■ How to complete this task ■
Every line of the data that includes "Felsősök" should be copied out.

#### Data provided ####

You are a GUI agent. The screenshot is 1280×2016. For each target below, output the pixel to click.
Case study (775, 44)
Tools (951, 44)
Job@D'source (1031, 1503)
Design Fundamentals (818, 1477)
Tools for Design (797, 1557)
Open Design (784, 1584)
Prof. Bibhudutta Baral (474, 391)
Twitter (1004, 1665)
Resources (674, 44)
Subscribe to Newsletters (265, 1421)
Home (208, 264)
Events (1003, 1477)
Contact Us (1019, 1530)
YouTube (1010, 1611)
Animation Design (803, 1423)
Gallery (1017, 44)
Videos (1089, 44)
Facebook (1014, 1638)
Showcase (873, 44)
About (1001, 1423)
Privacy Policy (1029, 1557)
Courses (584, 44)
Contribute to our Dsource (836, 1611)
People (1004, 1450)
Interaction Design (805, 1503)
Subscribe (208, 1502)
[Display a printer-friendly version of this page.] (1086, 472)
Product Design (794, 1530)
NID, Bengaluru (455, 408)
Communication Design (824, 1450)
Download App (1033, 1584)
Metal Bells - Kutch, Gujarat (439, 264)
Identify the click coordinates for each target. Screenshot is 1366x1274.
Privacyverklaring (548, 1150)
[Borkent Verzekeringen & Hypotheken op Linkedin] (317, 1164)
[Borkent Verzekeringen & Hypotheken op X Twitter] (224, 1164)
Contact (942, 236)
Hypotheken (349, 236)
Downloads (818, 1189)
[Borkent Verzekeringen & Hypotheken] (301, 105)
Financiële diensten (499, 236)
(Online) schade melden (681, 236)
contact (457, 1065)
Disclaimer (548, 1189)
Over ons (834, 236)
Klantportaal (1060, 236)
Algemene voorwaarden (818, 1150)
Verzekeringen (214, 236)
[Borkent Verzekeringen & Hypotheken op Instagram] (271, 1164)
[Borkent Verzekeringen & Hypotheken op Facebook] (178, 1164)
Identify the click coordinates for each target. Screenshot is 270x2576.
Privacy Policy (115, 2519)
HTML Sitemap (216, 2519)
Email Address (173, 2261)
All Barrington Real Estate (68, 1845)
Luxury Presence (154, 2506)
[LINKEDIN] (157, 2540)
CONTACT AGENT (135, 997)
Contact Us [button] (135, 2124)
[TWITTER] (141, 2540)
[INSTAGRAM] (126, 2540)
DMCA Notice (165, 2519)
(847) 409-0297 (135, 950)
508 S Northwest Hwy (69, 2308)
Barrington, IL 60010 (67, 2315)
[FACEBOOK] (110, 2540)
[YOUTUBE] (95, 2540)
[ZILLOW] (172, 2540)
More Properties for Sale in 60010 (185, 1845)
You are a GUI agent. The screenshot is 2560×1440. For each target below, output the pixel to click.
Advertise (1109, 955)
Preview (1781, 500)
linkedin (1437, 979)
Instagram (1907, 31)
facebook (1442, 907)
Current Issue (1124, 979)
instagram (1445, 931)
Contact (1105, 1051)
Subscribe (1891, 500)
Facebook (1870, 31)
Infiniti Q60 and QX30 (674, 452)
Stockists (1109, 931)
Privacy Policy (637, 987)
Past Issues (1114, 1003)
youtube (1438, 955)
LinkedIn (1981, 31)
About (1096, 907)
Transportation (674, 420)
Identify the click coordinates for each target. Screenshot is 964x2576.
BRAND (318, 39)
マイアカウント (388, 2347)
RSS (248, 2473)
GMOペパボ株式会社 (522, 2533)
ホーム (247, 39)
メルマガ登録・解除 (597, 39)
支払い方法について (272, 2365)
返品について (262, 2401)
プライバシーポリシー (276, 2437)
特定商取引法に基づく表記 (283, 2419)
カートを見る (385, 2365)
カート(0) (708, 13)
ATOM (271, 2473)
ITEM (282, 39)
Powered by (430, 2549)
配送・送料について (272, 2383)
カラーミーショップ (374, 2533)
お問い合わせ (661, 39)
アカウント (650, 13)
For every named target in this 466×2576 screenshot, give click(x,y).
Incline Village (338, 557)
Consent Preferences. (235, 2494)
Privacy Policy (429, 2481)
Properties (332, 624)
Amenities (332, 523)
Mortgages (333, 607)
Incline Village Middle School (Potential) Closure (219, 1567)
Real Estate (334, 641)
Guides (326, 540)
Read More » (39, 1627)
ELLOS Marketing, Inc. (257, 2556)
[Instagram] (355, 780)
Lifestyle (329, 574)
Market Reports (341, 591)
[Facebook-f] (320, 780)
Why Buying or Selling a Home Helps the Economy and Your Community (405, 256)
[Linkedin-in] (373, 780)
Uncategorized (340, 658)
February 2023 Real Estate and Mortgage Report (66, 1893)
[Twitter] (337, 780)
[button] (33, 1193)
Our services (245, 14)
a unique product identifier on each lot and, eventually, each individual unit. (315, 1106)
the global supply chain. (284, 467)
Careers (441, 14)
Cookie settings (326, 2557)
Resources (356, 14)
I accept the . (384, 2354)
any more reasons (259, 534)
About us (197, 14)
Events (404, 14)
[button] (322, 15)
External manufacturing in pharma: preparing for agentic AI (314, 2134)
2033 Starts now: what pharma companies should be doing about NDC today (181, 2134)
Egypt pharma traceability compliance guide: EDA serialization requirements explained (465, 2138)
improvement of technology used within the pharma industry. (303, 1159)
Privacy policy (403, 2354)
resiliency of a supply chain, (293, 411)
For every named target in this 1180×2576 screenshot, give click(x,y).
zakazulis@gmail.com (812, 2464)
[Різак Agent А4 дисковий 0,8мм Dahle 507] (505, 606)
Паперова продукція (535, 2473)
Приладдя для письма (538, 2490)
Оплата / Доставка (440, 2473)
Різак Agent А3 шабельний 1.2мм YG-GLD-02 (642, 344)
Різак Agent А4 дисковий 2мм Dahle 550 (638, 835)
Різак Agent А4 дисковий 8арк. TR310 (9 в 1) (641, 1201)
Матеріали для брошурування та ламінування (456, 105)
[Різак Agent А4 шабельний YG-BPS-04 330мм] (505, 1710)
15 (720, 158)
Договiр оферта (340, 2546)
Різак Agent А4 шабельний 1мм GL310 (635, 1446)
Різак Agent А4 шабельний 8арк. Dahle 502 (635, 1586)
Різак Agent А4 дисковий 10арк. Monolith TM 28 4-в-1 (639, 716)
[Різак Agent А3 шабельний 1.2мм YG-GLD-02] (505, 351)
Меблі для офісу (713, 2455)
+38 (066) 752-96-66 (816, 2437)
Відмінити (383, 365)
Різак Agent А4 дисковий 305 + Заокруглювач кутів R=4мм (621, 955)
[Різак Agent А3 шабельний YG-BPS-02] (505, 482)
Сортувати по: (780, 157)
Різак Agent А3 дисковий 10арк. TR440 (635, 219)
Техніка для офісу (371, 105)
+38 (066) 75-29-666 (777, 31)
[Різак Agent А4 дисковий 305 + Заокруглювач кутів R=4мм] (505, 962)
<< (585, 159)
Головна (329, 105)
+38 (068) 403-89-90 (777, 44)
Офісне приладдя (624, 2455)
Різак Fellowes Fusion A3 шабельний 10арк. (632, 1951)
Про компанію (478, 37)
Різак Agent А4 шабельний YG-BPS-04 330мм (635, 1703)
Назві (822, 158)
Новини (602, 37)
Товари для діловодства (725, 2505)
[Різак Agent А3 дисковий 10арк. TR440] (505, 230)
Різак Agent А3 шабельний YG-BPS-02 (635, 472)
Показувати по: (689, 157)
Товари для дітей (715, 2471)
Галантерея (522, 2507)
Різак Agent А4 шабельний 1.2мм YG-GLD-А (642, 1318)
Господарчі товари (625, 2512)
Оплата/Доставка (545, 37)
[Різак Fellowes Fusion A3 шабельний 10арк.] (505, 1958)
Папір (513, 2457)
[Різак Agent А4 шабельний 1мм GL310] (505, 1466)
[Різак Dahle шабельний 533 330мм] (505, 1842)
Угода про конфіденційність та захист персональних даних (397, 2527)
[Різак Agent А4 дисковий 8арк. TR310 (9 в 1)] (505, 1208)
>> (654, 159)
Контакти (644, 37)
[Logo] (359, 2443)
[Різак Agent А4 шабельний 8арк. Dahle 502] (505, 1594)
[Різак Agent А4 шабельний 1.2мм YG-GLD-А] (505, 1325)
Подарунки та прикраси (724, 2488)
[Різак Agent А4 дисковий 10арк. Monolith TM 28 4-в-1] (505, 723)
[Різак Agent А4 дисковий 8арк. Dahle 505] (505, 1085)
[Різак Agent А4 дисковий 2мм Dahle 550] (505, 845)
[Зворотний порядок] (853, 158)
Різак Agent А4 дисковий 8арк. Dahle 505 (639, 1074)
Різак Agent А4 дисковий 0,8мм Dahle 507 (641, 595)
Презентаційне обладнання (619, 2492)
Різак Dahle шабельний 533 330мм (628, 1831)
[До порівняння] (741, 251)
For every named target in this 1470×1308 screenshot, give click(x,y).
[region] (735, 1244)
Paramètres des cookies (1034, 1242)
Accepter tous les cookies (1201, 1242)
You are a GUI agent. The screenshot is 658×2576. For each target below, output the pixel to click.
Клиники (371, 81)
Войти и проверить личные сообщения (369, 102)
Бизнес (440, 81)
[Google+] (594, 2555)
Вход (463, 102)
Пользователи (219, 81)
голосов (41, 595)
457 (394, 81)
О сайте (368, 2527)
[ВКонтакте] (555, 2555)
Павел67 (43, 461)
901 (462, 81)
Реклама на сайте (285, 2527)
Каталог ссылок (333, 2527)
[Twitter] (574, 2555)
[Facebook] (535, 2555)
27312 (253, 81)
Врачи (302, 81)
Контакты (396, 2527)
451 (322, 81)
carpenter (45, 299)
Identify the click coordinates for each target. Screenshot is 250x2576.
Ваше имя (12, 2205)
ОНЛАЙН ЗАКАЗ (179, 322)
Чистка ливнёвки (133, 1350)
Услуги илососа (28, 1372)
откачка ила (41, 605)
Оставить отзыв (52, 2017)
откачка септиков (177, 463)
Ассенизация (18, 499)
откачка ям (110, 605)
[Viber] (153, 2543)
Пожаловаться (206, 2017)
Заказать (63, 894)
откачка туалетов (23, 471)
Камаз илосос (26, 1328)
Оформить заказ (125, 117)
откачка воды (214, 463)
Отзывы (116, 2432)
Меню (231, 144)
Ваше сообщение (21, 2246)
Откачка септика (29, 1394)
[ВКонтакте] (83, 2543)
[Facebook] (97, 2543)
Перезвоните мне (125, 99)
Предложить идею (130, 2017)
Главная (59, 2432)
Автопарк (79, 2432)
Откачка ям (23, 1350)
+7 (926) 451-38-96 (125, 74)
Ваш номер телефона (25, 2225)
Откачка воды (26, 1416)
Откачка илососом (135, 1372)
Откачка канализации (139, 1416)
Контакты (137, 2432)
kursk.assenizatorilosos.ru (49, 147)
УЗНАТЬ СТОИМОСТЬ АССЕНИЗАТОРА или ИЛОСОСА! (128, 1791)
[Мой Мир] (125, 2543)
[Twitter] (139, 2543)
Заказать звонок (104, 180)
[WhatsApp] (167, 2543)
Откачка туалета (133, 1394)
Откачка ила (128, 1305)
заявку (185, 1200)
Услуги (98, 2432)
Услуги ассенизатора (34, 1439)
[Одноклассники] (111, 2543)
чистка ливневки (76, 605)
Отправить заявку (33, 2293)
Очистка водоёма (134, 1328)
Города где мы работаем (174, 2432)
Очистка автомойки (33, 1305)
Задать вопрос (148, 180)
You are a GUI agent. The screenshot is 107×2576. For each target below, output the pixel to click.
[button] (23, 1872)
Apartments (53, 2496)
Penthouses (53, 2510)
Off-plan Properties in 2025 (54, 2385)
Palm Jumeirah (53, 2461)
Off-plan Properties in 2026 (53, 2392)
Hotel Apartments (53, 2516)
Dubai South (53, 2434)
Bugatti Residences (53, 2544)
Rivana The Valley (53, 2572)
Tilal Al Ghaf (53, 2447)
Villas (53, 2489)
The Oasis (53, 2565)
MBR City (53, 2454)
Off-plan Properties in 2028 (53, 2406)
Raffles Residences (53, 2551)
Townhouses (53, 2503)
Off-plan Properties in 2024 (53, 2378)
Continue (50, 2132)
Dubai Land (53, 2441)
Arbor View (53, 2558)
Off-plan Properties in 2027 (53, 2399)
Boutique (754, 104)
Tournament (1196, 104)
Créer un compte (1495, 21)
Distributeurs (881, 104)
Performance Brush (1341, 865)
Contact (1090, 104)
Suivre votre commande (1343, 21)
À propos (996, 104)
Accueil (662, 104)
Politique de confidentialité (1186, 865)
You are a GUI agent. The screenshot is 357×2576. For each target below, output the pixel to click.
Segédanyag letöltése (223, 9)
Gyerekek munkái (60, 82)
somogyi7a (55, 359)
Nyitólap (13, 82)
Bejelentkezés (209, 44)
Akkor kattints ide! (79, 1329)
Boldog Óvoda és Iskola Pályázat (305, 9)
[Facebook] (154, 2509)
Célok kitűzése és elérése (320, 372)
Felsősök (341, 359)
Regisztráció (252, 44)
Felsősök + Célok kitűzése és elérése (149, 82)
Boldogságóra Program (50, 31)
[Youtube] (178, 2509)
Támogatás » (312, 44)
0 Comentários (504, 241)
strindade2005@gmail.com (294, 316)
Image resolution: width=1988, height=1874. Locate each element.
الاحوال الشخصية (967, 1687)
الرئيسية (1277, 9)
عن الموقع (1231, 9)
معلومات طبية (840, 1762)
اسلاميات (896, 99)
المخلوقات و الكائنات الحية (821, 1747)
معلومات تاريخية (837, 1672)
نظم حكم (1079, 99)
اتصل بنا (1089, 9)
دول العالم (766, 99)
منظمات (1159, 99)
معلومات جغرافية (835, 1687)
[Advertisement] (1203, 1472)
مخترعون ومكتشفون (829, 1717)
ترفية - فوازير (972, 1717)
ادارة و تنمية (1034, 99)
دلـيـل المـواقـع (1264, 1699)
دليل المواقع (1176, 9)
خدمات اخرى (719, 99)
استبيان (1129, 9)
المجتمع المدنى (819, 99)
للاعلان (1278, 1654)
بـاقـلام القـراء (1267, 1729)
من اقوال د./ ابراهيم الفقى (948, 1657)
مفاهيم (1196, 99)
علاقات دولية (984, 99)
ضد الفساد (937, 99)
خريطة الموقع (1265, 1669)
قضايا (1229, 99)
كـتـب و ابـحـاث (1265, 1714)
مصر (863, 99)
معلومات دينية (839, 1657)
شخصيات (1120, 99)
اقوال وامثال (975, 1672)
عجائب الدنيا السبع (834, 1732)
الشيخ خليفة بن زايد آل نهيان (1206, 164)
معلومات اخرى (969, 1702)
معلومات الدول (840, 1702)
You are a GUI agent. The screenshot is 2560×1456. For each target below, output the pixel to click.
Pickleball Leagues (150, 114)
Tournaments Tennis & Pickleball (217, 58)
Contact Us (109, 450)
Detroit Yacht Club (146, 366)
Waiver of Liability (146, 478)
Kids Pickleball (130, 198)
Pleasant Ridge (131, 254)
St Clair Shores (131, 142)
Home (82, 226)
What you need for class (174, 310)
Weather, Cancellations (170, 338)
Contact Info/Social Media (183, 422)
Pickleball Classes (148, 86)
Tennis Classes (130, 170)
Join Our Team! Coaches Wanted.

####

■ Answer for this exercise ■
Felsősök (341, 359)
Felsősök + Célok kitűzése és elérése (149, 82)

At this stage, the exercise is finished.